[Saved data entries]

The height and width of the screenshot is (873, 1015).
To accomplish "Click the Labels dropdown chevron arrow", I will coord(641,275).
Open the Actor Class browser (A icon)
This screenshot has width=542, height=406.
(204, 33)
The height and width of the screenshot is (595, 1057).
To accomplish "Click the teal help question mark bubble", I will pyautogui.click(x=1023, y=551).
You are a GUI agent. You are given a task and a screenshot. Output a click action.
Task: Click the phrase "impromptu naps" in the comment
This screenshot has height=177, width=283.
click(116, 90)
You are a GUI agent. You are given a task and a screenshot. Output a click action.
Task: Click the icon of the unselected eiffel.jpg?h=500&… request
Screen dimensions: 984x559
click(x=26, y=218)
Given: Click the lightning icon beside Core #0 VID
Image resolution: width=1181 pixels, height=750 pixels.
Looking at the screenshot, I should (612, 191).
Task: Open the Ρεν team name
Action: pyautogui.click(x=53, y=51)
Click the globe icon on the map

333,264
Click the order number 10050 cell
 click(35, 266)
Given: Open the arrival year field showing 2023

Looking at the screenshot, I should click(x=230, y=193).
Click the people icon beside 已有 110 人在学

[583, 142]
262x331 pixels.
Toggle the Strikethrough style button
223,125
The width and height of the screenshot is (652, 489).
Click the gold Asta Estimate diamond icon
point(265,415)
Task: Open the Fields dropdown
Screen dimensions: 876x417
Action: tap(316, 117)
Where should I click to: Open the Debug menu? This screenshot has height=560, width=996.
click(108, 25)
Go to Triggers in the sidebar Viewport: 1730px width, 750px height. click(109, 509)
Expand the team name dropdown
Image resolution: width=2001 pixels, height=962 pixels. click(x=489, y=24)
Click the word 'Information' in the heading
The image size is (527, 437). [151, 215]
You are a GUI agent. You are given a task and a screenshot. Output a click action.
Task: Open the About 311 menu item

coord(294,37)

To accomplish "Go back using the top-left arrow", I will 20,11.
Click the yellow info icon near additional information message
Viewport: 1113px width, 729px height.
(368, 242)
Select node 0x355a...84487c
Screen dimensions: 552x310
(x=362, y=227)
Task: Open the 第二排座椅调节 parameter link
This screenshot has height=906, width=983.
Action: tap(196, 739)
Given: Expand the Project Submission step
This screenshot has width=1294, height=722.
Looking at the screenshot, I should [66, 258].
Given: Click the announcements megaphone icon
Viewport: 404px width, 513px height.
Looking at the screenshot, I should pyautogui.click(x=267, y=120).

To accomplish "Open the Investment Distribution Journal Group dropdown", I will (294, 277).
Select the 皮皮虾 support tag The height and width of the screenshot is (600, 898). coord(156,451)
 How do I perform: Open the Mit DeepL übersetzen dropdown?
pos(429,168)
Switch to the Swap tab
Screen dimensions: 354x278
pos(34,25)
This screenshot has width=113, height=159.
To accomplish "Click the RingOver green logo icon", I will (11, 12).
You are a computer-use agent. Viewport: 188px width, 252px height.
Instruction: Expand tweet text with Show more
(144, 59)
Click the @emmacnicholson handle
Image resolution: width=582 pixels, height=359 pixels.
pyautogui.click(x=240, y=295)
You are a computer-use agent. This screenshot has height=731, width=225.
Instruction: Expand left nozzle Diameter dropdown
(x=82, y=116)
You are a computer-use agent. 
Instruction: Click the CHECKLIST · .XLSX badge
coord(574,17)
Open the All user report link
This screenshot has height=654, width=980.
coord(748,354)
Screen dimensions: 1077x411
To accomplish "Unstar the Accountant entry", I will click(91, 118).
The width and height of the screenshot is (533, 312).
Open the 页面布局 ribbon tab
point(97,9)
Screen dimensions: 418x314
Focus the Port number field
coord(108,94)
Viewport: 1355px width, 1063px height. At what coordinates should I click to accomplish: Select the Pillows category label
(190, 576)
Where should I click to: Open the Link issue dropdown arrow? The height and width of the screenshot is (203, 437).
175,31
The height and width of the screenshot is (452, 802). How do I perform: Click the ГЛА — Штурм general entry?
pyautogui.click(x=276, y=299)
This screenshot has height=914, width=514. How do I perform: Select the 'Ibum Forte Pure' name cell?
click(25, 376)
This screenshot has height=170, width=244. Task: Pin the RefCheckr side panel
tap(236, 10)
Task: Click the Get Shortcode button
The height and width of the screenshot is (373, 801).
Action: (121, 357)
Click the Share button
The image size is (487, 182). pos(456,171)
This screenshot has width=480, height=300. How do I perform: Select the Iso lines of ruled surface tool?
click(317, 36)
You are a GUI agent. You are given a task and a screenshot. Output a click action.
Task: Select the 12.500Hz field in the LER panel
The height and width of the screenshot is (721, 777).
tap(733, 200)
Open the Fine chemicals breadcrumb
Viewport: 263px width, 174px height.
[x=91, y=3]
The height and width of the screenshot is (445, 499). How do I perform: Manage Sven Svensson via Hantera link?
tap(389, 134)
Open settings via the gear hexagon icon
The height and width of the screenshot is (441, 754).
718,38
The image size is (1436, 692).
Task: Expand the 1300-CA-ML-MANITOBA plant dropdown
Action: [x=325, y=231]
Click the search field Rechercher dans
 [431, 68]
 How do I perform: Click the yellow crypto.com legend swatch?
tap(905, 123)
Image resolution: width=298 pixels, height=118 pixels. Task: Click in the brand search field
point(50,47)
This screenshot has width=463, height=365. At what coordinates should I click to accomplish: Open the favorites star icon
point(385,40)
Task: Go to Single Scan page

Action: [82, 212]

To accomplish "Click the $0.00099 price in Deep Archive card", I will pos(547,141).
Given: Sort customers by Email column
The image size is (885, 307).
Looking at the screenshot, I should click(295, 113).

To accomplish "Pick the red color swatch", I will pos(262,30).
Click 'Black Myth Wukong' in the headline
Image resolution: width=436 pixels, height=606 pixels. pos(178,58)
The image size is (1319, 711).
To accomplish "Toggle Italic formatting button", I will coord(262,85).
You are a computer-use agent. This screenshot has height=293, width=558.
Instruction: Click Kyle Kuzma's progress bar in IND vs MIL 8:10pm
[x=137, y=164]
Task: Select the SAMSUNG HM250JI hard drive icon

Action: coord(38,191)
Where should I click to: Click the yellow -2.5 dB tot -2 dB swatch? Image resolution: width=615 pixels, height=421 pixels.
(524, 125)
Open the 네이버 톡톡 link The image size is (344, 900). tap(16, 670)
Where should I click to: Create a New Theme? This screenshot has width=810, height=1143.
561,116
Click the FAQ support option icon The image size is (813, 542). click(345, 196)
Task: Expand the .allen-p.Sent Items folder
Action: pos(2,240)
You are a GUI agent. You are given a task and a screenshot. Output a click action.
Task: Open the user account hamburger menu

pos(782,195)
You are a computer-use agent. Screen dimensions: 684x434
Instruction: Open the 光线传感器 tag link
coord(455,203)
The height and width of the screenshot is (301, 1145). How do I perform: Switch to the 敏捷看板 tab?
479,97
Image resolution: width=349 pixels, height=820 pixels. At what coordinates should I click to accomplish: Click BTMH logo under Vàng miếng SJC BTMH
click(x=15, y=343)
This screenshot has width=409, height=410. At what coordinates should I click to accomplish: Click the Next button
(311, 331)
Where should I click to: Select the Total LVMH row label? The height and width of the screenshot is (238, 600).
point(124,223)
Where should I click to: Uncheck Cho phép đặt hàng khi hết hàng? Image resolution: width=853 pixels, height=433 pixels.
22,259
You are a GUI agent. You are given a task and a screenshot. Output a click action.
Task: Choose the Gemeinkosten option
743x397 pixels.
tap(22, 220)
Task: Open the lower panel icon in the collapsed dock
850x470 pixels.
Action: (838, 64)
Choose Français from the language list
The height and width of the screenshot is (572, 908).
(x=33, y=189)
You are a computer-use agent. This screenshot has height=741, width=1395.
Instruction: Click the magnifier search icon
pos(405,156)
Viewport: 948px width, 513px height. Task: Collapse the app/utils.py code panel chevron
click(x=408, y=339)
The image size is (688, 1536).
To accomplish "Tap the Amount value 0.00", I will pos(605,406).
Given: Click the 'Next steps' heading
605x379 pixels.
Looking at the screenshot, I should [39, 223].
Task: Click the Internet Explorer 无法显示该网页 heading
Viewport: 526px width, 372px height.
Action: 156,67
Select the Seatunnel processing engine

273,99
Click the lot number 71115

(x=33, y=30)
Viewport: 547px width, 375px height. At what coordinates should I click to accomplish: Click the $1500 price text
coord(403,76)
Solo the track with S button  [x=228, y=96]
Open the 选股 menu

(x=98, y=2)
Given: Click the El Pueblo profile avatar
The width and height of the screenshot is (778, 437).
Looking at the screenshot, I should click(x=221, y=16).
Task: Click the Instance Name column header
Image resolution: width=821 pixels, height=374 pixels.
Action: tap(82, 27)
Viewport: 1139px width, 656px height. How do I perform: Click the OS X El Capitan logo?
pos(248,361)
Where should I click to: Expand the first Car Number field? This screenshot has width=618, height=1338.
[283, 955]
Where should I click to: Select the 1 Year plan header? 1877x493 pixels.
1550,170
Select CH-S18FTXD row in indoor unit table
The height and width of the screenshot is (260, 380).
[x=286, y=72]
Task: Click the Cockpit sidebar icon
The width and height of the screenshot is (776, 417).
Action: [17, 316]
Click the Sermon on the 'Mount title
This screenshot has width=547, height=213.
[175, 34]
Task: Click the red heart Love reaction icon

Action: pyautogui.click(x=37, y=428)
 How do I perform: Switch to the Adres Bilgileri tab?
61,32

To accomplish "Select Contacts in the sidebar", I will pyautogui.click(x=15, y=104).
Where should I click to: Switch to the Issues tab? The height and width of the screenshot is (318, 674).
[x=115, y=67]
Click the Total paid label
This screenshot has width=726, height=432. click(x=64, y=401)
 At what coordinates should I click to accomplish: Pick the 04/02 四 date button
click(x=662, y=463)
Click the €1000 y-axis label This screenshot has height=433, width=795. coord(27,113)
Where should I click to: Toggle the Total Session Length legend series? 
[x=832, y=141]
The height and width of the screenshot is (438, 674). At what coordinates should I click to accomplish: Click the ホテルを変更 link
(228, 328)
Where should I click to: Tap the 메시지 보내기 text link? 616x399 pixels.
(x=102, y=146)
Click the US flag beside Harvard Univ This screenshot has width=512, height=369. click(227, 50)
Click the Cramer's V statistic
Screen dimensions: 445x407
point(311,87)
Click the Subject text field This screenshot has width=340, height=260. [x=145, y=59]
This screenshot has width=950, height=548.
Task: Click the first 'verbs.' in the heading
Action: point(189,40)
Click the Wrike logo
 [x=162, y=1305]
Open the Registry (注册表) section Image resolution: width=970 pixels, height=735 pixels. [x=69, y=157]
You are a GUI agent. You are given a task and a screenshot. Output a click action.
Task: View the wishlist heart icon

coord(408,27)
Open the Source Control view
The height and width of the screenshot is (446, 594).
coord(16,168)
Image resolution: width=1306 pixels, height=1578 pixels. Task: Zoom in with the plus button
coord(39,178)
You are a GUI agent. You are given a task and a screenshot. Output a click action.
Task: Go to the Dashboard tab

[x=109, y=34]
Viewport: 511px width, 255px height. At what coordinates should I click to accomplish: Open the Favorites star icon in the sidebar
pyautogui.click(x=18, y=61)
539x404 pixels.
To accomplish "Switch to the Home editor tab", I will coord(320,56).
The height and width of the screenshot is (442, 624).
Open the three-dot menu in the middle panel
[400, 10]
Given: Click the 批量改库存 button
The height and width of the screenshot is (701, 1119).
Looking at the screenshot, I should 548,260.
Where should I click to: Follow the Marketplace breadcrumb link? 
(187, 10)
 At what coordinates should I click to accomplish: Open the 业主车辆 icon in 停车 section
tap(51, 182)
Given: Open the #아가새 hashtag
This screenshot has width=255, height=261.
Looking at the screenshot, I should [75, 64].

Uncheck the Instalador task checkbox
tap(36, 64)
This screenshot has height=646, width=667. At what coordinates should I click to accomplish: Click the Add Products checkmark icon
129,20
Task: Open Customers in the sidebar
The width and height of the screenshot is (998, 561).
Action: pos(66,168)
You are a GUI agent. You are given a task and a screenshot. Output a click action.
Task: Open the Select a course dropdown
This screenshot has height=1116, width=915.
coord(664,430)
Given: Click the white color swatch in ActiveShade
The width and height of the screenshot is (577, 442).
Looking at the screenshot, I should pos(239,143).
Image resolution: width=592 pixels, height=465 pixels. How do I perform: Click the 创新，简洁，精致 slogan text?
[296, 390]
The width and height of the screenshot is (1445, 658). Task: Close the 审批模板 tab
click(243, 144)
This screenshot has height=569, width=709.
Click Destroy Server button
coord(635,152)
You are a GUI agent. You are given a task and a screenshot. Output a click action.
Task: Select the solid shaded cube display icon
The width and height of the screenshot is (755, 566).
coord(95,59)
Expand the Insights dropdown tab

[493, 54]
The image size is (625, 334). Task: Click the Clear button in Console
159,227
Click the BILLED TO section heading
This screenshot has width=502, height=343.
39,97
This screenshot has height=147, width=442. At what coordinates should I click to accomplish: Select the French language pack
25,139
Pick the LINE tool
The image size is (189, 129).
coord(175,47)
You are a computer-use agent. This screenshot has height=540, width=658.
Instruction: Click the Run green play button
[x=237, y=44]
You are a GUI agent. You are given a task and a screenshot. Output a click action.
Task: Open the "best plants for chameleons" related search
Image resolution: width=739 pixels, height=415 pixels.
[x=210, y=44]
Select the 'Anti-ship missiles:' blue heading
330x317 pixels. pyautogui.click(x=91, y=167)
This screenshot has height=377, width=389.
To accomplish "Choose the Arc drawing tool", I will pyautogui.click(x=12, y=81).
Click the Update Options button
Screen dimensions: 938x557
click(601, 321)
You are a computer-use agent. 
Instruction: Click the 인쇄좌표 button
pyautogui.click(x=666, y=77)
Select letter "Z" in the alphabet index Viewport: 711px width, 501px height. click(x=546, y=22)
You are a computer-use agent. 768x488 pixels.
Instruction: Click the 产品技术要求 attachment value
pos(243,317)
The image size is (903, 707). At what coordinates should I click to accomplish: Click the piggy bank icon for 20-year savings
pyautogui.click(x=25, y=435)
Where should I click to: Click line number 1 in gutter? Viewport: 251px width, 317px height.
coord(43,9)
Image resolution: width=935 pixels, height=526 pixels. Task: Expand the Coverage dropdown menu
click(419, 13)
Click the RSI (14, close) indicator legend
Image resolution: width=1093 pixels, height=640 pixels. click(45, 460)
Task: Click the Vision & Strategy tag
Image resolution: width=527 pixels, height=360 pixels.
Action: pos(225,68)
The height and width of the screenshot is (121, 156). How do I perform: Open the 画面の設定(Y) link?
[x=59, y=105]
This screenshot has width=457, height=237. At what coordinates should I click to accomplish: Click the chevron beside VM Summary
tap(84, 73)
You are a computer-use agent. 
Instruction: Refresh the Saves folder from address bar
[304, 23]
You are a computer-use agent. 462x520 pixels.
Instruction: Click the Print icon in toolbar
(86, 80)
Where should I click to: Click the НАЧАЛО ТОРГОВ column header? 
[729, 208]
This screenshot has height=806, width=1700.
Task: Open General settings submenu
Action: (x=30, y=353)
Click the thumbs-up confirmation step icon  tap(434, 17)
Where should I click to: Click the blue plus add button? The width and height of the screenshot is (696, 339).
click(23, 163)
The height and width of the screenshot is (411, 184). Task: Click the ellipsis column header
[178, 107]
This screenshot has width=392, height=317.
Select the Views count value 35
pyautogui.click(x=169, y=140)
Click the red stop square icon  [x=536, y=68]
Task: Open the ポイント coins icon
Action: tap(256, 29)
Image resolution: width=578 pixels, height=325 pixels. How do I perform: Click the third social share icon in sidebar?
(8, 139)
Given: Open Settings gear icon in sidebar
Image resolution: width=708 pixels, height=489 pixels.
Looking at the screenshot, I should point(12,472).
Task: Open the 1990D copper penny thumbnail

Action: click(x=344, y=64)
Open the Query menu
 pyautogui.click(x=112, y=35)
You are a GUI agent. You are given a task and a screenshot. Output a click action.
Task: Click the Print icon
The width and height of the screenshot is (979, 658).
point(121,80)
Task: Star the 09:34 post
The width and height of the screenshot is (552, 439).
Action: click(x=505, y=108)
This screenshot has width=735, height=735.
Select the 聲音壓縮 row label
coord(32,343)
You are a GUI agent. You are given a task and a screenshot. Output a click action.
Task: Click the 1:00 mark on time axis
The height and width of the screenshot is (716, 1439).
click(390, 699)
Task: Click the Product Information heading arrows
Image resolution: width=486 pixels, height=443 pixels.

● Assignment
Would you copy out exactly the lines above that start at the one containing "Where should I click to: Click the blue" and end at the one containing "Task: Star the 09:34 post", inclusive?

● Output below
Where should I click to: Click the blue plus add button? The width and height of the screenshot is (696, 339).
click(23, 163)
The height and width of the screenshot is (411, 184). Task: Click the ellipsis column header
[178, 107]
This screenshot has width=392, height=317.
Select the Views count value 35
pyautogui.click(x=169, y=140)
Click the red stop square icon  [x=536, y=68]
Task: Open the ポイント coins icon
Action: tap(256, 29)
Image resolution: width=578 pixels, height=325 pixels. How do I perform: Click the third social share icon in sidebar?
(8, 139)
Given: Open Settings gear icon in sidebar
Image resolution: width=708 pixels, height=489 pixels.
Looking at the screenshot, I should point(12,472).
Task: Open the 1990D copper penny thumbnail

Action: click(x=344, y=64)
Open the Query menu
 pyautogui.click(x=112, y=35)
You are a GUI agent. You are given a task and a screenshot. Output a click action.
Task: Click the Print icon
The width and height of the screenshot is (979, 658).
point(121,80)
Task: Star the 09:34 post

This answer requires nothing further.